Did you have to do any contrastive training for it to work? Or only the contrastive search?
Did you have to do any contrastive training for it to work? Or only the contrastive search?
Hi @stephenroller,
No contrastive training is required, and the contrastive search can be directly applied to off-the-shelf OPT with all different sizes!
@yxuansu to action on this issue from our end - would you be willing to add some documentation for how to get started with this within metaseq? Ideally we would include a script here that imports simctg to run through the above as an easy-to-get-started example.
Hi @suchenzang,
Sure! I will look into how to adapt contrastive search with the codebase of metaseq and get back to you ASAP.
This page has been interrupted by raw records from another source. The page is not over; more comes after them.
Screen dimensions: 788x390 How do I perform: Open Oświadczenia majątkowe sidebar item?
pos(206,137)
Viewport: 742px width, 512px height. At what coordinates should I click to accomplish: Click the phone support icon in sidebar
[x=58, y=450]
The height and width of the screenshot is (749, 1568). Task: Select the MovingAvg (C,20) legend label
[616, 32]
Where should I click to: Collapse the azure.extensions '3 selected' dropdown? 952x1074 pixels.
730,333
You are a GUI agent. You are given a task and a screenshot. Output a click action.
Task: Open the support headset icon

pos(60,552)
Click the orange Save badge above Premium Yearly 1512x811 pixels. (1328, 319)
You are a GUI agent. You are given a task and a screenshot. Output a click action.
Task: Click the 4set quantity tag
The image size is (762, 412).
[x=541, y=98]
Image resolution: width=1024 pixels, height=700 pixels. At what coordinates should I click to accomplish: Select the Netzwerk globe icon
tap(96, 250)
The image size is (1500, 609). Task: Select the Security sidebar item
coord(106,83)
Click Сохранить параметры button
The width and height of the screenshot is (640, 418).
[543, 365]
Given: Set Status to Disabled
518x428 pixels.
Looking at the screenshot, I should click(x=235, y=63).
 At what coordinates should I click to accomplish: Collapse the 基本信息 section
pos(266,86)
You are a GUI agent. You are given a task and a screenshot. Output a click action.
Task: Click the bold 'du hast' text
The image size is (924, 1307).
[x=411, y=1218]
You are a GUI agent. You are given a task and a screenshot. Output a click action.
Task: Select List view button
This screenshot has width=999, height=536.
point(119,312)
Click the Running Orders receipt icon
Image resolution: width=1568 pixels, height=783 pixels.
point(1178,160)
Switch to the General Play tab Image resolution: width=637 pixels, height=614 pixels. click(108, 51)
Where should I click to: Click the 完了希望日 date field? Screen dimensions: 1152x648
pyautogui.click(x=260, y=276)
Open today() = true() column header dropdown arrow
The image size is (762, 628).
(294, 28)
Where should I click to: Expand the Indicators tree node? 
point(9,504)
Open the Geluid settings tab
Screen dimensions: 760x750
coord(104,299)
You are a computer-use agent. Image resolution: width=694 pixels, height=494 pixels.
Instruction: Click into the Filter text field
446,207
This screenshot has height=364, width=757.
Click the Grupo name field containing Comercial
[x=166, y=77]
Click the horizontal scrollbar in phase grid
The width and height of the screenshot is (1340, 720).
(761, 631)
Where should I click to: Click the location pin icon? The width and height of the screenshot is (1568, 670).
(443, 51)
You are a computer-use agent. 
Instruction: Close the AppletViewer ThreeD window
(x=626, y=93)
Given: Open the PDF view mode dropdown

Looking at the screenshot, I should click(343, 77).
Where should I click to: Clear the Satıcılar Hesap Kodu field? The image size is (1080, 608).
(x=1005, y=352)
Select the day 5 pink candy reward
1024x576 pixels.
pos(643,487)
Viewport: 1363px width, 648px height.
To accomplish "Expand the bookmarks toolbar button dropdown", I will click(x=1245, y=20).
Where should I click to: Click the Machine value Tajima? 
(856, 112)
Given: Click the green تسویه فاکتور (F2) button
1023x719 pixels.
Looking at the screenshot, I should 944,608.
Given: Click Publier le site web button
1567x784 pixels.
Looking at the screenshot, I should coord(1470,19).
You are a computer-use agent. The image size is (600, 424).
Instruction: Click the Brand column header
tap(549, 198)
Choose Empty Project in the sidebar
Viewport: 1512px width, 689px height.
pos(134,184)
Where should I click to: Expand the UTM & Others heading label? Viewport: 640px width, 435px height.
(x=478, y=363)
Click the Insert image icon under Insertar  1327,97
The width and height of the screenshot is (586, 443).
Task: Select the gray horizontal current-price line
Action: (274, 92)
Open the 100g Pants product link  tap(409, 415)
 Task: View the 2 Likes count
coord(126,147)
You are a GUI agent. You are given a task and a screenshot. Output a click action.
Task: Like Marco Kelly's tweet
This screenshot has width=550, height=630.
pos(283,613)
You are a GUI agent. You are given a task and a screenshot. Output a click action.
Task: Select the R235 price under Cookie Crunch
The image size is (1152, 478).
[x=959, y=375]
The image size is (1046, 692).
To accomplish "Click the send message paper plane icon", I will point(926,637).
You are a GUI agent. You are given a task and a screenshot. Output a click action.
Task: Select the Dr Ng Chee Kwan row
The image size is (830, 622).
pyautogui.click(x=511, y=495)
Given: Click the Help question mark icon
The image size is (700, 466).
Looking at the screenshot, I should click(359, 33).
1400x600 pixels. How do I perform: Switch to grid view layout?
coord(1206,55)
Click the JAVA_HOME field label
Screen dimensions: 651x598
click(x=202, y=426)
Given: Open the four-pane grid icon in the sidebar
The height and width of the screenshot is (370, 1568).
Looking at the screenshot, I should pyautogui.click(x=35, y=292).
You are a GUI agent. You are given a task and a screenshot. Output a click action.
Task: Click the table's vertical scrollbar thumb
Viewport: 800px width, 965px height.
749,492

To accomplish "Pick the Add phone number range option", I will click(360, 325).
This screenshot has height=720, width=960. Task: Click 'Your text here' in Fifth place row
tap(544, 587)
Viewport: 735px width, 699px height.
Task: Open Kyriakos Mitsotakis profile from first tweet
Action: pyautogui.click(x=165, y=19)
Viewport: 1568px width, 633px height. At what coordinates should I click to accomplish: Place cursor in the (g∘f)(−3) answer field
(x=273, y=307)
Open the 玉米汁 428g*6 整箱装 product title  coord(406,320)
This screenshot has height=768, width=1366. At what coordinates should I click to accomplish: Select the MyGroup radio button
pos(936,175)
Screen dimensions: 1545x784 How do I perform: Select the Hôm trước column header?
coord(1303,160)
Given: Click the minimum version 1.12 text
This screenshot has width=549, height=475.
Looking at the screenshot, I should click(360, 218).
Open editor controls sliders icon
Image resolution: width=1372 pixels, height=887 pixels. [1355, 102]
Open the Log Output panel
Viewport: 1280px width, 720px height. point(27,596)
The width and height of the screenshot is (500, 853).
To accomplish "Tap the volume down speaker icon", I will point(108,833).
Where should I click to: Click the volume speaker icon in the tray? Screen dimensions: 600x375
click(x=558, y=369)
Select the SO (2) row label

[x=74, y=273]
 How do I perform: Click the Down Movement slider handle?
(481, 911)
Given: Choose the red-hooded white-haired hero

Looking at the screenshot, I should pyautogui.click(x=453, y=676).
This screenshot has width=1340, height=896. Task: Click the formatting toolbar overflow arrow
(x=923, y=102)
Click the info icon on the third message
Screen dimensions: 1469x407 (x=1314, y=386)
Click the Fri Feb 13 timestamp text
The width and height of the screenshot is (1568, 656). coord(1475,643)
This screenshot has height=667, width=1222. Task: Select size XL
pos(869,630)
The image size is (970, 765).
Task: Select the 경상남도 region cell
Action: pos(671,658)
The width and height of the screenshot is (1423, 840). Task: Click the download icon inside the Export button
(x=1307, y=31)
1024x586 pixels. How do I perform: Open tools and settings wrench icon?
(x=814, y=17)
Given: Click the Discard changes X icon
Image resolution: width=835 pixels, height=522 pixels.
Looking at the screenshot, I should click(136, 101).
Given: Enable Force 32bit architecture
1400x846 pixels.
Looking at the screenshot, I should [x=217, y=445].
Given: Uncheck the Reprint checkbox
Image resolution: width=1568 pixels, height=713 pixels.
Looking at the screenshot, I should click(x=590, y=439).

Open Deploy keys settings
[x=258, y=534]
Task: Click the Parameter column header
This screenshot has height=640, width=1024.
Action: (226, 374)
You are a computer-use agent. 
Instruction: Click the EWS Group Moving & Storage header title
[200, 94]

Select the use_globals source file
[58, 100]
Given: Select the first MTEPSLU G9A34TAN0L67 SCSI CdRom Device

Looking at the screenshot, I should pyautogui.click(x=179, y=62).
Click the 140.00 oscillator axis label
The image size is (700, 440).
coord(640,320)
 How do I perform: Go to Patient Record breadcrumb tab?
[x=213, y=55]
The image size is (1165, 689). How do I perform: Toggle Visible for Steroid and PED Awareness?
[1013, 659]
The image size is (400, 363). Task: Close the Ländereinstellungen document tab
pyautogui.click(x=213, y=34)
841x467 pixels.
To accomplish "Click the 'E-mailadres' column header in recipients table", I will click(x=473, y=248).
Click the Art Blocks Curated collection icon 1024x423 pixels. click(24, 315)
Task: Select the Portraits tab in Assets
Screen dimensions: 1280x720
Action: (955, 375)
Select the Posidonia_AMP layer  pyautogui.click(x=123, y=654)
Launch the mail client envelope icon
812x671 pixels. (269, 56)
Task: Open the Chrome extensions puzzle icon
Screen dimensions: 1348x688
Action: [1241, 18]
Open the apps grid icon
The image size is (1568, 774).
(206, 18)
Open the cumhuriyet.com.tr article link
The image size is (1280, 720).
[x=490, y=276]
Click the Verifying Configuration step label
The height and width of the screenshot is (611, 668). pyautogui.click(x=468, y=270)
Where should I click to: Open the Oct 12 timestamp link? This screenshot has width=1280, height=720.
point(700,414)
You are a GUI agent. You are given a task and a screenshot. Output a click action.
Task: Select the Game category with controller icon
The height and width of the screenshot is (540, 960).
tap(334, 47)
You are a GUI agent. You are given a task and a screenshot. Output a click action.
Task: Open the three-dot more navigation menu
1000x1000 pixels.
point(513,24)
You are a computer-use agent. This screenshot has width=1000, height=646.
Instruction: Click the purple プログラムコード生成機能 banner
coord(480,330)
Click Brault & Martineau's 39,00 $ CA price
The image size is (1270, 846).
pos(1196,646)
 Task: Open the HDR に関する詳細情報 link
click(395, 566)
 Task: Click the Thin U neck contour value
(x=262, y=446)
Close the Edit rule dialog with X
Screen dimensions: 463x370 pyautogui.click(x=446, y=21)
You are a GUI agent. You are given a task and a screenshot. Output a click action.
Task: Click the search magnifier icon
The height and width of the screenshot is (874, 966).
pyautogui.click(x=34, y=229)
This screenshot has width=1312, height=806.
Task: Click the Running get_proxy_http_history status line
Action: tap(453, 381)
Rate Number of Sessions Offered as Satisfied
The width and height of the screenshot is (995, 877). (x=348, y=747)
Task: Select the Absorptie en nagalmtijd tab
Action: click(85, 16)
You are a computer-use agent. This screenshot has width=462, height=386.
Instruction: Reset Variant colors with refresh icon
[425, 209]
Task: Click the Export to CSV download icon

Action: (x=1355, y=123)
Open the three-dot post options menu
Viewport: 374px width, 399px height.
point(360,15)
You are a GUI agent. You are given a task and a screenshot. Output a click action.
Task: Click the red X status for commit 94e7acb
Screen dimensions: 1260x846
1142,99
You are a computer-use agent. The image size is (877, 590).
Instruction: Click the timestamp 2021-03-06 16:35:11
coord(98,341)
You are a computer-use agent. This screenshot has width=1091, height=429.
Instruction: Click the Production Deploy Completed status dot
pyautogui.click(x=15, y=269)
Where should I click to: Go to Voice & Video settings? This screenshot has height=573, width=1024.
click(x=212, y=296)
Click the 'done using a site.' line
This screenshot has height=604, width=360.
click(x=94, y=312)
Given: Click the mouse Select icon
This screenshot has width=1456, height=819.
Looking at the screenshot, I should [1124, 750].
Hi @suchenzang and @stephenroller,
Thanks for your effort on this incredible project!
1. Motivation:
Just would like to share that, for open-ended text generation, OPT models can produce very high-quality text with contrastive search [1].
2. Example from the original paper:
Take the conversation generation task from your paper (Figure 9 at the Appendix E) as an example. Given the prefix text,
the generated text with OPT-175B shown in Figure 9 at the Appendix E is as following:
The model gets stuck in some simple and linguistically repetitive generations.
3. Generation with contrastive search:
Below, we show the result generated by OPT-6.7B (a much smaller model compared with OPT-175B) with contrastive search.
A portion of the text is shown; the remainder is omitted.